Ore formation at the Washan iron oxide–apatite deposit in the Ningwu Ore District, eastern China: Insights from in situ LA-ICP-MS magnetite trace element geochemistry

Abstract

Iron oxide–apatite (IOA) deposits are an important type of iron deposit that may host large reserves of iron and other elements. The Washan deposit in the Ningwu Ore District is a classic giant IOA deposit hosted by porphyritic diorite. At Washan, four Fe mineralization stages have been identified with clear crosscutting relationships, forming four types of ores: disseminated ores, breccia ores, and magnetite–actinolite and magnetite–apatite–actinolite veins. Trace element concentrations and single-grain geochemical profiles of magnetite from the four Fe mineralization stages were obtained via laser ablation inductively coupled plasma mass spectrometry (LA-ICP-MS).
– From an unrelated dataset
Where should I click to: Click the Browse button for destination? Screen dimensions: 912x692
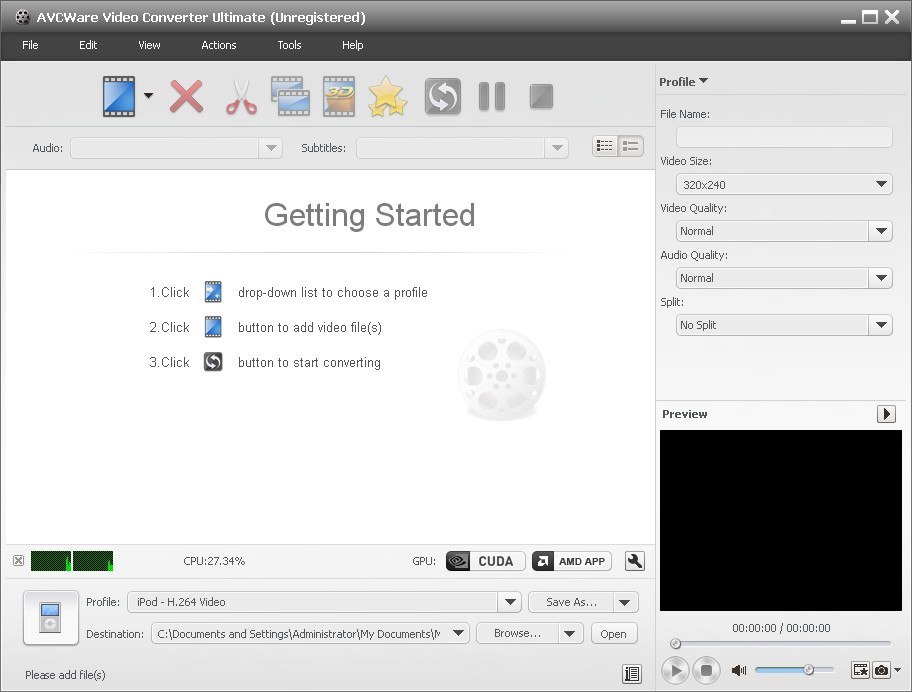(516, 633)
The geochemical profiles show consistent Ti, V, Mg and Al contents from cores to rims, indicating that magnetite might have crystallized quickly under relatively stable conditions in each stage. Compatible element (e.g., Co, V, Ni, and Cr) contents of the Washan magnetite are similar to those of magmatic Fe–Ti–V deposits, with high V and Ti contents, indicating a close magmatic link. Increasing Mg, Al, Mn, Ni and Ga contents and decreasing Cr content from early to late stages imply increasingly intense reactions between Fe-bearing fluids and country rocks (e.g., diorite and evaporites), which also suggests a magmatic-hydrothermal origin. We propose a new genetic model for ore formation at the Washan IOA deposit. First, an Fe-rich liquid, which may have formed via liquid immiscibility, ascended through the magma system, resulting in the disseminated ores and albite alteration in the porphyritic diorite. With cooling and crystallization of the magma, the intrusive rocks developed fractures and brecciation, which may have provided pathways for Fe-bearing fluids. After the breccia (or massive) ores formed, the pathways would have been quickly sealed by mineral precipitation. Continuous liquid immiscibility and magma crystallization may have produced similar fluids with more sedimentary material involved and its markers displayed. When the fluid pressure overcame the lithostatic pressure, the fractures that developed may have provided the necessary conduits for emplacement of the magnetite–actinolite and magnetite–actinolite–apatite veins. Subsequently, the magmatic-hydrothermal system might have remained active during cooling and differentiation, while pyrite–quartz and calcite veins formed.